I due generi

generi

A volte mi assale la certezza che a questo mondo le persone si dividano in due grandi gruppi. Una divisione pressoché assoluta, epocale, come la divisione tra il genere maschile e quello femminile.
Esistono persone per le quali l’esistenza si assesta senza scossoni, le giornate si susseguono senza perturbazioni significative, trovando una logica compiuta nel lento evolvere degli eventi quotidiani, delle relazioni stabili, dell’accettazione, non sempre serena, ma profondamente chiara che l’oggi è qui e il domani arriverà. Nessun mulino a vento da sconfiggere, nessun acuto da sfornare dal forno della propria vita.
E, dall’altro lato, ci sono persone che non trovano mai il luogo buono, la situazione perfetta in cui essere se stessi. Ogni episodio, per quanto positivo e sorridente, ha sempre un lontano retrogusto di incompletezza. Porta con se il presagio che presto anche quel momento lascerà il posto ad un qualche cambiamento che lo negherà.

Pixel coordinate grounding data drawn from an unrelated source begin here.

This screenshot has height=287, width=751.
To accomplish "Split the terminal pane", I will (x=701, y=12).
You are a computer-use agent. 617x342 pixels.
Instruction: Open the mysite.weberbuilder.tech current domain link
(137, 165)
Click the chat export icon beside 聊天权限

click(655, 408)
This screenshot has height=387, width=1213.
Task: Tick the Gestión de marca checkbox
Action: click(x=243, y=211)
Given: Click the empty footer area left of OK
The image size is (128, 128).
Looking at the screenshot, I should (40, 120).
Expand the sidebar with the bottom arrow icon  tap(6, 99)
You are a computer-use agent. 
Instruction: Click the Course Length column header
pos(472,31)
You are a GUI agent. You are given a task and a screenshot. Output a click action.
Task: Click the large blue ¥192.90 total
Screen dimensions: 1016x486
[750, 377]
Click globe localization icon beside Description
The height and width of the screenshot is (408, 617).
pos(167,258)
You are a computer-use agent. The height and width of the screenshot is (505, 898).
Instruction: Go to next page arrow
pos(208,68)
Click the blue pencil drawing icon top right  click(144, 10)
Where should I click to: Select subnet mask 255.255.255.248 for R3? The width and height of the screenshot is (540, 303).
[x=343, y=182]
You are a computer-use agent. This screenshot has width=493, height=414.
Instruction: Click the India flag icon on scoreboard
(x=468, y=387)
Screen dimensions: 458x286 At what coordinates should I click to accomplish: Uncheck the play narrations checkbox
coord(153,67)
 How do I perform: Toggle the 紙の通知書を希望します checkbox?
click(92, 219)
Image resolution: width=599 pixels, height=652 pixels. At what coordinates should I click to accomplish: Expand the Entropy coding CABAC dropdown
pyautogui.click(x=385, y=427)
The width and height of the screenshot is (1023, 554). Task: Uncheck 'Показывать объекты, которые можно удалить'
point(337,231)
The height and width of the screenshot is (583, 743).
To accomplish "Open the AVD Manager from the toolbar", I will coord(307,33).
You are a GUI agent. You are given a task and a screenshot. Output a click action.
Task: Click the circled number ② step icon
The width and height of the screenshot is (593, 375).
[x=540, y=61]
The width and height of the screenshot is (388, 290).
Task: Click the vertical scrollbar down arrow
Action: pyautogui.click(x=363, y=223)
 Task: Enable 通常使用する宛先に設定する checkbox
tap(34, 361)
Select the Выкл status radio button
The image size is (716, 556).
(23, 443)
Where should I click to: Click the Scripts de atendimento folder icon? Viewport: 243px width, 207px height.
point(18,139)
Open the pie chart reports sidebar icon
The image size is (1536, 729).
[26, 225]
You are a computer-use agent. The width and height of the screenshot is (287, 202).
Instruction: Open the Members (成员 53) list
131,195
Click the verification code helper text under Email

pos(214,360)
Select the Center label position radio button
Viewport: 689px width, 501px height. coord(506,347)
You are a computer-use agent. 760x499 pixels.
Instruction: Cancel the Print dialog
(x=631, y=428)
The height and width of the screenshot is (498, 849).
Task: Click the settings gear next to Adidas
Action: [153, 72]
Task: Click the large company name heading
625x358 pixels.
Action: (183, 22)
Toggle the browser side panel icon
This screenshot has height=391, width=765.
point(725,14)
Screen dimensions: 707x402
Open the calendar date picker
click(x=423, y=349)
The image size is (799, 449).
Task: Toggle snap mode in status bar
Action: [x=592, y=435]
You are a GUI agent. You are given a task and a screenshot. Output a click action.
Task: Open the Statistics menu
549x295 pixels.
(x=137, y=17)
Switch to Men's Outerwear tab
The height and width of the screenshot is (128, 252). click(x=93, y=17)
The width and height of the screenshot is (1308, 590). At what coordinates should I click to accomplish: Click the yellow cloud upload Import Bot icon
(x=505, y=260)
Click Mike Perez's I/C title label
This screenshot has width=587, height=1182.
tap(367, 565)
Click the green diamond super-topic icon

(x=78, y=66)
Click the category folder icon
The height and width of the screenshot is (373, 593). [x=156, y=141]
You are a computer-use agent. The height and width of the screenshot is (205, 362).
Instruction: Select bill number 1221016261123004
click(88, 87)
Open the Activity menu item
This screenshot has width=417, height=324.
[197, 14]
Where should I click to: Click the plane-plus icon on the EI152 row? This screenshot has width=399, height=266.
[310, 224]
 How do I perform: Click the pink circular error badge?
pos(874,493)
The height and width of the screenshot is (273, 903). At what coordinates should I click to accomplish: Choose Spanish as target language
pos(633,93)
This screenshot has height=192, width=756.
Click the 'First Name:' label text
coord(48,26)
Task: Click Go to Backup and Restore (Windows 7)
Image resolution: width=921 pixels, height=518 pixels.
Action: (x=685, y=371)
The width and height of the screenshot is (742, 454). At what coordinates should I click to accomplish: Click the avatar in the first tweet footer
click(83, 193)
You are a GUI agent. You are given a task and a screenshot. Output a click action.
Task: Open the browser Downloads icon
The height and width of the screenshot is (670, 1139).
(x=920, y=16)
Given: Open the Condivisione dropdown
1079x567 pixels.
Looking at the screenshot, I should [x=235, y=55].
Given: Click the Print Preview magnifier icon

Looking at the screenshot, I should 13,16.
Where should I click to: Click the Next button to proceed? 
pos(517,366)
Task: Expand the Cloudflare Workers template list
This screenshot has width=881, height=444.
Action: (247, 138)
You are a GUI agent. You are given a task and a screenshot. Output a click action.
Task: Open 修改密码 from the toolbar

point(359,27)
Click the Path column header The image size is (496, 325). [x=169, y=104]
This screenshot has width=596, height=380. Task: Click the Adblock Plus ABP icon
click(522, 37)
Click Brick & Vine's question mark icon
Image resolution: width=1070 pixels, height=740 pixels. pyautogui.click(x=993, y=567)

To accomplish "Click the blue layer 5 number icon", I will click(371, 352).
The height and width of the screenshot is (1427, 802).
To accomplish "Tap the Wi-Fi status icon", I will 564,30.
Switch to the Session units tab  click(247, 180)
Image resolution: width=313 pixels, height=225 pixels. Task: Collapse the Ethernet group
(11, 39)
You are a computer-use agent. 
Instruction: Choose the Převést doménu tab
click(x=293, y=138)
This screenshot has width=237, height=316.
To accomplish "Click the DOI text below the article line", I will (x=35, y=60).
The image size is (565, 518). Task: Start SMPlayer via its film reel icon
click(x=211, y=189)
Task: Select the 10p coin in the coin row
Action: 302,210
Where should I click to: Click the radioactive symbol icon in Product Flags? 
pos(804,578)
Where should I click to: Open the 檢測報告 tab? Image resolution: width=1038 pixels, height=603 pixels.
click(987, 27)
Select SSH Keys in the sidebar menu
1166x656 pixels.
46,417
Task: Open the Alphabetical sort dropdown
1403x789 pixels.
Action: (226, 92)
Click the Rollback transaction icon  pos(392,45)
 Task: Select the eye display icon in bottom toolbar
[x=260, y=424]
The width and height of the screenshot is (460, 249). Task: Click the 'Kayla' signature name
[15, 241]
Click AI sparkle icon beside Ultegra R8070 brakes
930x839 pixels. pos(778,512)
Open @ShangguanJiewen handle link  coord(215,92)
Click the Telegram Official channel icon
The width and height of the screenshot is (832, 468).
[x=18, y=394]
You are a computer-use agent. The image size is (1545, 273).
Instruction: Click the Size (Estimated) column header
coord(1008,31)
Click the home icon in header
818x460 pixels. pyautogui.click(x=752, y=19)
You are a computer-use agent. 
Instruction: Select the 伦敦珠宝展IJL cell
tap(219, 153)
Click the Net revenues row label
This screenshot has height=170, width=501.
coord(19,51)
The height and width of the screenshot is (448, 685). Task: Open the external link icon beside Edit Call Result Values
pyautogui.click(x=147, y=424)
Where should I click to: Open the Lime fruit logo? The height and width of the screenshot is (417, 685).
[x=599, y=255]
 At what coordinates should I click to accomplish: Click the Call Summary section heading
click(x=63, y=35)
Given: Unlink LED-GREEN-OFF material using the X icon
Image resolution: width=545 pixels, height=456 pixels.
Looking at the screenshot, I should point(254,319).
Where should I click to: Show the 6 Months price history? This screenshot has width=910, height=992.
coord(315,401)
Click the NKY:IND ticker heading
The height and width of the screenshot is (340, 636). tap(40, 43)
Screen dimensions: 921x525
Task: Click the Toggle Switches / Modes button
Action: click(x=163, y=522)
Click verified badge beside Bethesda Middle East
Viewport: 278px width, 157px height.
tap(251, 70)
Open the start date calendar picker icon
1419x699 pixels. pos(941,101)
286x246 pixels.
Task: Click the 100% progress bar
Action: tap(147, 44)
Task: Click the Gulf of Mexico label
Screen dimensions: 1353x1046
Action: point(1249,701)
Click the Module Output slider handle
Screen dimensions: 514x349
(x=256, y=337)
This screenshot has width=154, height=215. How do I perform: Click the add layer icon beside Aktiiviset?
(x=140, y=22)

Non mi è dato ancora sapere se questo secondo gruppo di persone sia destinato comunque a trovare, nel corso della sua esistenza, l’habitat finale che gli farà pensare: “Ecco, sono qui. Alla fine sono arrivato anch’io. La mia Ultima Spiaggia è qui e valeva la pena vagare a lungo per fermarsi a guardare l’Oceano da questo punto”. O se invece la ricerca non ammette soste.
So però che come non esiste un genere migliore dell’altro, così anche non esiste una vera supremazia tra chi fa uso continuo della stabilità e chi non sa nemmeno quale sapore possa avere. Un uomo non è migliore di una donna, e chi è arrivato non è migliore di chi è sempre in viaggio.
E credo anche di sapere che, negli anni, si stia concretizzando una lenta migrazione da un lato all’altro del crepaccio che ci divide.
Siamo il popolo migratore della felicità incompleta.